Gernot Wagner, an economist with the Environmental Defense Fund, believes business will push for policy change.

(originally published by Booz & Company)

Times are tough these days for environmentalists concerned about global warming. The political environment in North America has become downright chilly: The debate in the United States is heavily influenced by conservatives who insist global warming is a hoax, and centrists and liberals are unwilling to push for new policy action because they lack the necessary votes in Congress and fear being characterized as anti-business. Canada is moving aggressively to develop its vast (and dirty) reserves of oil sands. Even in Europe, long a climate leader, more immediate worries about economic growth, monetary and fiscal policy, and the future of the euro leave little room on the policy agenda for other concerns.

Meanwhile, global carbon emissions continue to increase at higher rates than experts had anticipated even a few years ago, as more evidence of the effects of global warming emerges, and oil exploration and development continue apace.

Despite these portents of climate gloom, Gernot Wagner, an economist at the Environmental Defense Fund in New York, remains optimistic that the policy debate will shift back toward the environmental position, and he sees encouraging signs of change in the marketplace. Wagner is the author of But Will the Planet Notice: How Smart Economics Can Save the World (Hill and Wang, 2011), which came out in paperback in September 2012. He discussed the outlook for climate policy with strategy+business earlier this year in New York.

S+B: Few business policymakers seem to doubt the evidence of climate change, but a fair number are uncertain about how aggressively we should act. Do you see the business community, on balance, supporting comprehensive policy action?

WAGNER: The only doubt that serious people have is the exact extent to which global warming is happening. This is something that businesspeople understand. It’s basic option theory: If there is a potentially irreversible situation, you want to keep open the option of avoiding it, or at least be able to do something about it later. Everything we know about option theory and climate change tells us we should be doing more now.
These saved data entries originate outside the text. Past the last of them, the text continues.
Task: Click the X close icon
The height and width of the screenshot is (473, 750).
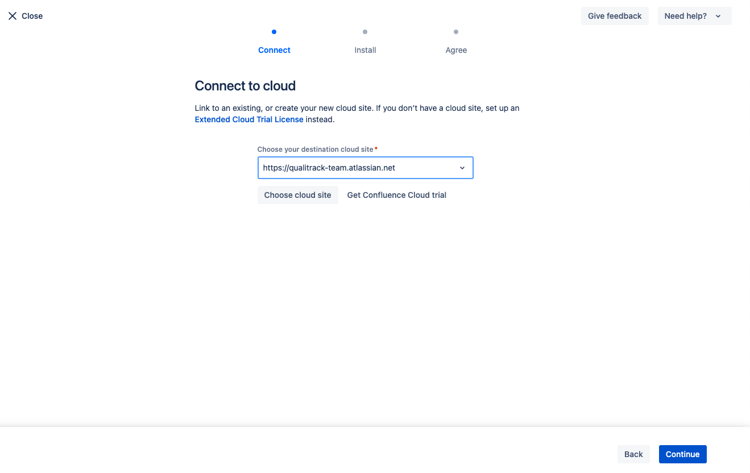Action: [x=13, y=15]
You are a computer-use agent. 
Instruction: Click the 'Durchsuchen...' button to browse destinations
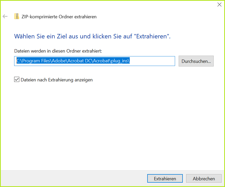click(x=196, y=61)
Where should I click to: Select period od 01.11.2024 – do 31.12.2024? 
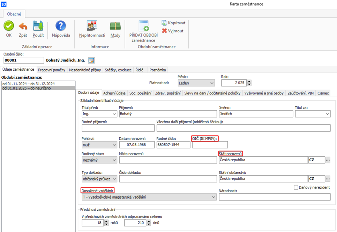click(28, 84)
If you happen to be in the global auto business, the fact that extreme weather events can shut down a quarter of the global supply chain matters — not in a few decades, but right now. In recent cases like the flooding in Thailand or the earthquake in Japan, you see the impact in your quarterly earnings. In general, you may not see the impact of climate change so immediately, but there’s a reason that the world’s biggest insurance companies are the ones sounding the alarm and the ones with the most ambitious goals for global warming policy. These insurers of last resort see external events increasing every year, decade after decade.

S+B: You’re optimistic that policy will change. Where do you see encouraging trends?
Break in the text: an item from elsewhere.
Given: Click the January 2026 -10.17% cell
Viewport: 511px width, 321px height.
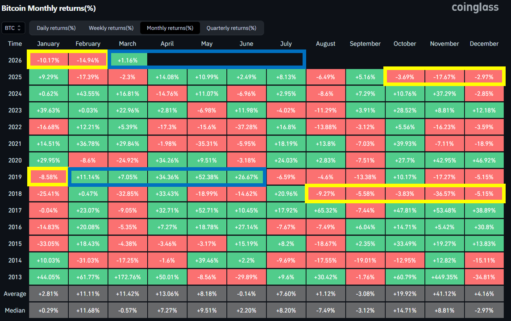Looking at the screenshot, I should tap(48, 60).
WAGNER: In the U.S., what the Environmental Protection Agency is doing right now — using the Clean Air Act to reduce greenhouse gases under the legal authority that was affirmed by the Supreme Court — is fantastic. And California will have a cap and trade system in force January 1, 2013. California took the lead on vehicle emissions standards, and with the new nationwide rules the Obama administration has put in place, California’s standard has, in effect, gone national. None of these is quite enough to solve global warming, but they all point in the right direction.

S+B: How about in developing countries?

WAGNER: It’s interesting. The climate bill that fizzled in the U.S. Senate a couple of years ago mentioned two countries on its first page, in the context of “if they don’t act, we won’t”: China and India. Well, they are acting.

Today, China is setting up seven regional cap and trade trials as part of its 12th five-year plan, including one in Beijing. And if they apply one of those nationwide as part of the 13th five-year plan, it will be a very big deal indeed. India has enacted a coal tax — US$1 per ton on imported and domestic coal. Again, that’s not enough to stop global warming, but these are certainly steps in the right direction.

S+B: In Europe, there seems to be less impetus for environmental policy change than there was a few years ago.

WAGNER: The fiscal crisis has clearly hurt the effort. But there is a bubbling renewables revolution under way. Denmark gets on average about 20 percent of its electricity from wind. You don’t necessarily think of the manufacturing powerhouse of Europe as a particularly sunny place, but Germany at times gets more than 50 percent of its electricity from the sun. Once you find steel plants that are being powered by solar energy, that’s when you know a renewables revolution is happening. Those are amazing policy successes.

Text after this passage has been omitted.